This is one of the dumbest takes I hear from you idiots. Think about it. If I have to shoot someone and they survive, was my self defense a failure? If I draw a handgun and it deters someone from attacking me, and I don't shoot them, according to your logic, I'm using the gun wrong. It's retarded.


----------



## Make Anime Illegal (May 25, 2022)

> It simply includes them. They do not exhaust the list nor do they remove the fact that youths with firearms have gone to school and shot at their peers all throughout America's history.


The point is, these incidents were so rare as to be unheard of back when gun laws were significantly more lax. You are deliberately misrepresenting history by providing a list that is 90+% not examples of what we're talking about.


Sausaged said:


> Not sure if drunk or mental gymnastics.

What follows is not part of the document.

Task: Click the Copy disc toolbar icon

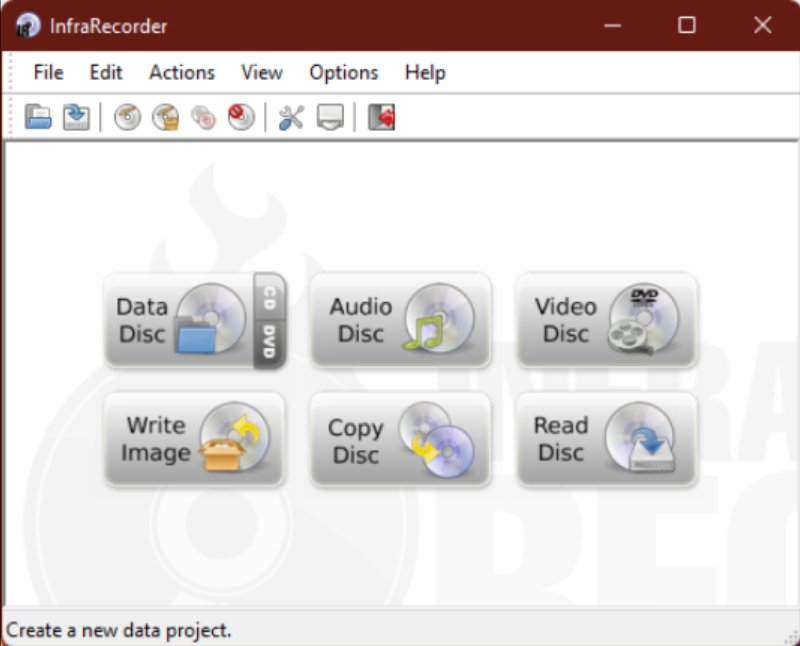Action: (x=204, y=117)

You're just retarded. Firearms are designed to be used in self defense. If you shoot someone attacking you, and it stops them, but they don't die, you've defended yourself. If you shoot someone attacking you, but it doesn't stop them in time, but they die of blood loss a minute after they kill you, your self defense was a failure. Whether someone dies or not is irrelevant to the design if the firearm.


----------



## Dialtone (May 25, 2022)

*BECAUSE KEVIN ROBINSON FROM SCHOOL, FUCK YOU KEVIN STOP SHOWIN EVRYONE MY DEVIANTART YOU PEACE OF SHIT.*


----------



## Make Anime Illegal (May 25, 2022)

Sausaged said:


> Not sure if drunk or mental gymnastics.


Your stupid logic was actually used by Arthur Kellerman in one of his bullshit "studies." What he did was, compare the probability of a home invader being killed by gunshot, with the probability of a homeowner being killed by a gunshot, in home invasion incidents. Then he concluded that owning a firearm increases your chances of being killed in a home invasion. That logic is fucking stupid, because the point is not to kill the home invader, it is to prevent you or your loved ones from being killed.


----------



## Mayhem (May 25, 2022)

Unfortunately, I’ve learned that certain parts of the farms are not the place to have nuanced conversations about this. But what I will say is that, if you want to know what can be done, take a look at the thread in A&H about the Buffalo supermarket shooting. (It’s easy to find, as it happened just last week.)

That thread holds archives of both the shooter’s manifesto and video of his crime. In his manifesto, the shooter discusses his radicalization by /pol/ and provides a detailed guide for other shooters on how to obtain and modify equipment to ensure both maximum carnage as well as maximum internet fame.

As a presumably rational person reading this, you might be curious about the reaction of people on the thread. Were they outraged? Well, it appeared to me that a great majority of the posters in there seemed preoccupied with finding the whole video so that they could watch the slaughter of grandmothers because they were black. I don’t see how the slaughter of wetback schoolchildren is much different, to be honest.

We’ve lost our humanity. Mass shootings are a symptom of that disease. We have people here sperging over numbers as if they didn’t involve real people and expressing fear that guns are going to be taken away as if there isn’t a place in the world that isn’t saturated with them. The internet has turned this all into a game. The shooters battle for body count, send gleeful messages to their Discord friends delighting in their ability to murder huge amounts of people quickly, both because they live in a society that coddles them and allows them ready and easy access to dangerous weaponry. Both are true, and to pretend that mental illness and gun access are separate issues is disingenuous at best.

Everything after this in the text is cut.